Tuesday, November 24, 2009

A Bit of This and That

Things have settled down with me now. My little dog Soozee has responded very well to her medications and you would never know that a week and a half ago she nearly died. Her appetite is back, she's going on her walks every morning and evening (a full mile each time), and she's rambunctious around the house. One side effect of the steroid medication is that she has suddenly taken a great interest in humping her sister, Indy. And Indy has gotten sick of it. (Indy has also conveniently forgotten that, when she was first on the same meds 20 months ago, she did the same thing). So Soozee looks like she's going to continue to be a healthy, happy dog.

While Soozee's crisis was going on, life here in Baghdad continued. We're definitely getting into winter now. The temperatures have dropped, with highs in the 50's or low 60's. Definitely jacket weather. It's the rainy season, too, which is no fun at all. When it rains, everything turns to mud. It's a slippery, sticky mud. Most of it is pretty shallow, maybe an inch deep, with hard-packed dirt underneath and this slippery goop on top. The only shoes to wear in this mess are Army boots. You need something high-rise with deep chunky treads on the bottom, and Army boots are it.

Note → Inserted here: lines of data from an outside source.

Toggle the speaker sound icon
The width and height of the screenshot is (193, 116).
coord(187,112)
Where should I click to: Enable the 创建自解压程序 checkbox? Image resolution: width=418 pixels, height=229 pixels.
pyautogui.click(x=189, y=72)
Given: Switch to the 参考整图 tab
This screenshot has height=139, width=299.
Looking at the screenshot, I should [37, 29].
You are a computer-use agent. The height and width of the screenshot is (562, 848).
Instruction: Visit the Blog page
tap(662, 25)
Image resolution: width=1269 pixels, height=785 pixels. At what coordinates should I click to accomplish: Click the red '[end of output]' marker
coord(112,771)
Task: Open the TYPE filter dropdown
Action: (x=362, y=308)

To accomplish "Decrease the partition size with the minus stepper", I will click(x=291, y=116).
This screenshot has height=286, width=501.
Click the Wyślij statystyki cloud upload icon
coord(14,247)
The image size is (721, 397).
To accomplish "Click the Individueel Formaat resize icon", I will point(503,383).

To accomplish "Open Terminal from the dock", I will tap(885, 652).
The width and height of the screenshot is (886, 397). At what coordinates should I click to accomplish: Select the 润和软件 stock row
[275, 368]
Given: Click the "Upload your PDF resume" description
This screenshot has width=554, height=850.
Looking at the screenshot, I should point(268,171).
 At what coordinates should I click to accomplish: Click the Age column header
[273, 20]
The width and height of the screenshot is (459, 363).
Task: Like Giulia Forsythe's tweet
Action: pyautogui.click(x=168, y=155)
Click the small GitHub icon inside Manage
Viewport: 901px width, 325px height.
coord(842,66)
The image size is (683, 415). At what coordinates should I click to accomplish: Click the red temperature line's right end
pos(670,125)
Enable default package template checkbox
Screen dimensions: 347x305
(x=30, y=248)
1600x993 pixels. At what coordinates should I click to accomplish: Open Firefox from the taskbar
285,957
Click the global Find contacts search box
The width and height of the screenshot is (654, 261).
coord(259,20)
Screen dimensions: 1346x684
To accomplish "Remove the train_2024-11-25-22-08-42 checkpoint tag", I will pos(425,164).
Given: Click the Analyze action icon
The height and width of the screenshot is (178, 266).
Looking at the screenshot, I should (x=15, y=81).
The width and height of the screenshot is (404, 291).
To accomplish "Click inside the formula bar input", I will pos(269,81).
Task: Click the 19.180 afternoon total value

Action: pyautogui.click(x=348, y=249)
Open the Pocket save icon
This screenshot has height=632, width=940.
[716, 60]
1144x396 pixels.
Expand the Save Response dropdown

This is the DFAC parking lot. Imagine having to shlep through this every time you wanted to go eat. And imagine having to walk a half mile along a busy, muddy road before getting to this parking lot. And then having to walk back. Sounds like fun, huh? It does? You're sick. We carpool.
And here's a typical Victory Base drive in the rain. This road may or may not be paved. Doesn't matter, it's got an inch of slippery mud on top regardless, plus big ol' puddles and potholes and ditches scattered randomly around.
I've made an interesting discovery about the military postal system. I've got a subscription to Time magazine, but over the past two months, I've only gotten about a third of them. Who knows where the rest go. But you know what does make it to me? Their renewal notices. Haven't missed a one.
We have the most complicated timesheets to fill out that I've ever seen. When I was in the Navy, of course, we didn't do it at all, but in the civilian world, you have to account for every minute. I don't know about you, but just filling out a basic timesheet makes me feel like I'm working at McDonald's as a shift worker. In my current job, it's even more complicated, because I have to account for the time spent on different projects so that my time can be billed against them. Very much like a lawyer's "billable hours", only lawyers aren't as high on the status ladder as McDonald's shift workers. But somebody here has a sense of humor. Our timesheets are called "Time and Attendance" reports, or T&A forms, for short. 'Nuff said.
Our internet has been really bad in the rooms lately. I keep hearing rumors that they're going to upgrade the servers and fix all the problems, but we'll see. We've been having issues in getting our computers, which we brought with us from our old office, to work with the systems here in this new office. Ever notice how IT techs always seem to hold all other IT techs in contempt? A typical conversation:
Me: "Well, the tech came by and said he saved the pst file to my hard drive."
Tech: (snort) "Who was it?"
Me: "Joe."
Tech: (eyes roll, disgusted tone in voice) "Oh, well, that explains it. WE do it the right way, those guys don't know what they're doing." And he proceeds to spend 10 minutes changing files around on my computer. He leaves, I reboot, and now my email doesn't work at all. It's Joe's fault, of course.
The Armed Forces Network shows news programs from all the reputable networks, plus Fox. I've noticed that CNN puts up the BREAKING NEWS banner at random intervals. Now BREAKING NEWS to me means that something big is happening, like Nancy Pelosi just got caught in bed with Rush Limbaugh. But no, evidently CNN thinks BREAKING NEWS applies to an Anderson Cooper interview with a B-list movie actor I never heard of. Most annoying - I get all excited thinking something important is going on, and it's just Anderson. Again.
Fox seems to have a policy that 75% of its anchors and reporters must be blonde babes. I don't complain too much, as long as the volume is turned off. But they have this need to justify the blonde babe's existence on the screen, besides just being eye candy, so they'll say something like "Jane Doe, PhD". Well, I can put a lot of letters behind my name, and as my wife will tell you, that doesn't mean squat. Why don't they just be honest? "Jane Doe, Hot Chick".
And that's the way it is, Tuesday, November 24th. Good night.